[Requirement]: Reproduce word for word the stretch of the Newtown fund passage from "Still, the families" through "twelve got $20,000.".

[Given passage]:
((
Many in town found the public fights about money distasteful. One person told me the phrase “embarrassment of riches” came to mind. In March, Monsignor Weiss told a reporter for the Hartford Courant that the $11 million must not become a “perverted lottery” for the bereaved.

But Cristina doesn’t really care what people think of her, and she doesn’t believe that grieving people ought to face judgment for simply claiming what’s theirs. She quotes Tom Teves, a new friend who lost his 24-year-old son in the Aurora theater shooting: “If I want to gamble my $200,000 away at a Vegas casino, who cares? My son is dead—it’s none of your business.” A lot of the families agreed with her, Cristina told me, but felt inhibited to speak. “They don’t want to walk into the grocery store and have someone whispering, ‘They’re asking for money because their kid died.’ ”

“The process of grieving is as individual as your fingerprint,” Francine’s husband, David Wheeler, told me. Many of the 26 will not speak to the press. Some of them are on TV all the time. Scarlett Lewis was on the Today show last week, and as she sat there waiting to talk to Matt Lauer, she thought, This is so surreal that at times your brain just explodes. The 26 may be a fractious group, but those I spoke to defend one another’s right to be idiosyncratic—ugly, compassionate, silent, loving, selfish, spiritual, depressed—in their grief. There are also those who feel Sandy Hook Promise has claimed too large a role for itself. And there are those in town who discount Lafferty-­Hassinger’s persistent agitating as a symptom of her deeper, broader anger. “It is hard,” Morgan says, “to argue with someone who is suffering.”

After the April meeting, under pressure from the governor’s office, the board announced that it would not disburse the funds a little bit at a time, as it had planned, but in one lump payment of $7.7 million. And Ken Feinberg was invited to Newtown to advise the board and meet with the families.

Still, the families were unsatisfied. At a meeting over the summer, when some of them queried the board how it arrived at the $7.7 figure, Second Selectman Will Rodgers pushed back. The families were lucky to be getting anything, Rodgers suggested, according to people who were there. (When asked about his comments, Rodgers says he was speaking about the possibility that other organizations less committed to victims’ compensation could have taken control of the fund early on, and that this recollection takes his comments out of context.) In August, each of the 26 received a check for $281,000. The two got $75,000 each. And the twelve got $20,000.

Some in town believe that the twelve were shortchanged. I raise the issue with Lafferty-Hassinger. Don’t these kids, who have been through so much, deserve the benefit of a safety net? She responds with a quip she has heard among the 26. “Okay, it sucks. You only got $20,000. Want to trade?”

Ben Wheeler appears to his mother in dreams. Recently, ­Francine says, “he just came and hugged and kissed me. I said, ‘Oh, no, it’s a dream. Is it going to turn into a nightmare?’ But no, he just kept hugging and kissing me.” Early on, in January, she had a dream that she rode an elevator all the way down, and when the door opened, Ben was there. “Mama,” he told her. “I’m so happy. I’m loved. I’m okay. I’m so happy. I’m okay.” And then, “Don’t let them trademark you, Mama.”
))
[Pixel coordinate grounding data]:
((
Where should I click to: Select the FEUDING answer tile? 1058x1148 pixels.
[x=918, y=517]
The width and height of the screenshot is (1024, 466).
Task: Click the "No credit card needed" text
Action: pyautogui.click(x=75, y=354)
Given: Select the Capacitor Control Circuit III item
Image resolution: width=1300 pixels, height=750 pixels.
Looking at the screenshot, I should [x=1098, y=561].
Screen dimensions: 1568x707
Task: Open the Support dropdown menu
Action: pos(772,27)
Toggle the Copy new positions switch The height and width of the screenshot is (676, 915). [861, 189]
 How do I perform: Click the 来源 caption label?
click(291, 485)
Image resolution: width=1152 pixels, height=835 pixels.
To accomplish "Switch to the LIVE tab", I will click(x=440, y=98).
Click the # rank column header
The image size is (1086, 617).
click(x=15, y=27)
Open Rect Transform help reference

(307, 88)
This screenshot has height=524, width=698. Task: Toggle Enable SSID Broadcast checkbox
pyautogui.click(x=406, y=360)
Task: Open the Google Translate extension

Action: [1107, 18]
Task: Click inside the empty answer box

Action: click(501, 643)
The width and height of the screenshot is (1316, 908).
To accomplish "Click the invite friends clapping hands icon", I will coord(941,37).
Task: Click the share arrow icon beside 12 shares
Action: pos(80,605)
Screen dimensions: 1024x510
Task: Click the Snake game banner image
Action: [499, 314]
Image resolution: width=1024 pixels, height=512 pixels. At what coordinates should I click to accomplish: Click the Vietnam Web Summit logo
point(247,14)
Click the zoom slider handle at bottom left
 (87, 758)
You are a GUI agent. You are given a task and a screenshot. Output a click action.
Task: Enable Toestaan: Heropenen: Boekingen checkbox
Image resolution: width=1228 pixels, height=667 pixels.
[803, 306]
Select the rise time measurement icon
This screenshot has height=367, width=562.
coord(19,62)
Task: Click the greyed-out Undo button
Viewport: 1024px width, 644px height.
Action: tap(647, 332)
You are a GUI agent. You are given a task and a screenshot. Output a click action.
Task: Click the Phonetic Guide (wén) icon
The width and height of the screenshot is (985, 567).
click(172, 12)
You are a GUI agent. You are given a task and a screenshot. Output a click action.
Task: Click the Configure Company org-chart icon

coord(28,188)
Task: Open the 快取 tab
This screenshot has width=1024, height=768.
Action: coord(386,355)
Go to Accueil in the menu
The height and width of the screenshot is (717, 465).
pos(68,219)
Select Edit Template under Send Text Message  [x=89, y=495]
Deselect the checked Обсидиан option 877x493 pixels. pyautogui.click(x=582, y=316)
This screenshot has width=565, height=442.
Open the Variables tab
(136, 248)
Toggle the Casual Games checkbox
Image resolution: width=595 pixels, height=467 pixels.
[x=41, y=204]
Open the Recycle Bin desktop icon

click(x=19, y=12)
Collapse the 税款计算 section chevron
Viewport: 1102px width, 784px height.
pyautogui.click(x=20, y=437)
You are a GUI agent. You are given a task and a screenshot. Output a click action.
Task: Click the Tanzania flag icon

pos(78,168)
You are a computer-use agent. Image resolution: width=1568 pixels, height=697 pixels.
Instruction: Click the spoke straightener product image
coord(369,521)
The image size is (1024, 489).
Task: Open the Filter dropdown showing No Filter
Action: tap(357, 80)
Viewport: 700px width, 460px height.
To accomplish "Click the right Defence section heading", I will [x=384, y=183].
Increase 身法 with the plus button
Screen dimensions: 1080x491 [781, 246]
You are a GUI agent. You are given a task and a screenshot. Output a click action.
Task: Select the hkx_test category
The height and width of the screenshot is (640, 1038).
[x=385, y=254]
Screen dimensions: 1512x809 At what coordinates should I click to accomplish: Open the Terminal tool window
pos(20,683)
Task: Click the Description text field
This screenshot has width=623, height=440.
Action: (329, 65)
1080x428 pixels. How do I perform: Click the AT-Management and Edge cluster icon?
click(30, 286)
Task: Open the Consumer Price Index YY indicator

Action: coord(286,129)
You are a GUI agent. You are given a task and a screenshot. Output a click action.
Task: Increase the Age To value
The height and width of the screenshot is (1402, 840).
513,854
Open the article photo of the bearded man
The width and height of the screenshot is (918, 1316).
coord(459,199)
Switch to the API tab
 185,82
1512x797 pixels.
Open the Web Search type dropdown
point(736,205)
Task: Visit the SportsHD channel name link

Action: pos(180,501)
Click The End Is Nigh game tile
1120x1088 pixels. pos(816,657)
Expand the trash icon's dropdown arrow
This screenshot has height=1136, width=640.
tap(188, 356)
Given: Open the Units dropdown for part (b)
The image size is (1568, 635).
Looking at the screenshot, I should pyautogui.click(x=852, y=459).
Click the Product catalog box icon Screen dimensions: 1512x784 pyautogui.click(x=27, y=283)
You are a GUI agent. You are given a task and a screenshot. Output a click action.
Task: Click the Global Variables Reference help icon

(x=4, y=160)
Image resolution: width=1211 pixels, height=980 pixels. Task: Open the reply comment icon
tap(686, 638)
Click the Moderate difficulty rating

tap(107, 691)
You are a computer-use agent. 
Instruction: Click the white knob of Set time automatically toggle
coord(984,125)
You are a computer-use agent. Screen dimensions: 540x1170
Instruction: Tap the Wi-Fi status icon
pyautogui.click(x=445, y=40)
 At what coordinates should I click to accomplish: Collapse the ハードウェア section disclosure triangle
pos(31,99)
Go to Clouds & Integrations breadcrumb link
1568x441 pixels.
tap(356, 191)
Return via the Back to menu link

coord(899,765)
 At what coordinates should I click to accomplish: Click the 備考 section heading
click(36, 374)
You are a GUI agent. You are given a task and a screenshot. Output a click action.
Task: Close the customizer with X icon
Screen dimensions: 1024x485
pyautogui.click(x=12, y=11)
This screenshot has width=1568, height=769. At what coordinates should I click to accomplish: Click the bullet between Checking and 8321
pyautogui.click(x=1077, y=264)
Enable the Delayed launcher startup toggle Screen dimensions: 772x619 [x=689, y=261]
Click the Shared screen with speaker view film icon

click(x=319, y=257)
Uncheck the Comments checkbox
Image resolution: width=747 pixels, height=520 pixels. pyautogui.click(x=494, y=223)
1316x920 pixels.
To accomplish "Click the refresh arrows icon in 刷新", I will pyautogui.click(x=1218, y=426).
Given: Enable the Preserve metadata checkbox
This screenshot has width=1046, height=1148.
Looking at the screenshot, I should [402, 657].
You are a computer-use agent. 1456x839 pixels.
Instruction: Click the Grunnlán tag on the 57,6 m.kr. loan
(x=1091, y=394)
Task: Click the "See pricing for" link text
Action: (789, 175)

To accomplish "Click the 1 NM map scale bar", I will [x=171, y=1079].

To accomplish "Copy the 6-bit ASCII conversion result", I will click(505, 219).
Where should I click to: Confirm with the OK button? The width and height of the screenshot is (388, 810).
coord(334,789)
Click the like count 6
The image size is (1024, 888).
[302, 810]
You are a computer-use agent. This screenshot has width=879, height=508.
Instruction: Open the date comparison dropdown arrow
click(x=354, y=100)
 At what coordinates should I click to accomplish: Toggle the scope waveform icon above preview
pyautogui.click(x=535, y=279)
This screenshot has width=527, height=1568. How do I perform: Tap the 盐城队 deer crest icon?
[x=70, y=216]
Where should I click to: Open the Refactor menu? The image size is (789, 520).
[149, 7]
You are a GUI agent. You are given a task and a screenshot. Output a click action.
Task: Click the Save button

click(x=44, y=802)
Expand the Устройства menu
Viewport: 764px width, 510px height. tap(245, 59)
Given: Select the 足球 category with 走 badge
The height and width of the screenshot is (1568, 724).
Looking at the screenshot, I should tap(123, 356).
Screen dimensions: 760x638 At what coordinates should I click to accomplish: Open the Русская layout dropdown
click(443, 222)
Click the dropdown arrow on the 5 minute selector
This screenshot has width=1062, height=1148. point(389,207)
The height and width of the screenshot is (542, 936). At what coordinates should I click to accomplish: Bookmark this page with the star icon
))
[Result of this task]:
Still, the families were unsatisfied. At a meeting over the summer, when some of them queried the board how it arrived at the $7.7 figure, Second Selectman Will Rodgers pushed back. The families were lucky to be getting anything, Rodgers suggested, according to people who were there. (When asked about his comments, Rodgers says he was speaking about the possibility that other organizations less committed to victims’ compensation could have taken control of the fund early on, and that this recollection takes his comments out of context.) In August, each of the 26 received a check for $281,000. The two got $75,000 each. And the twelve got $20,000.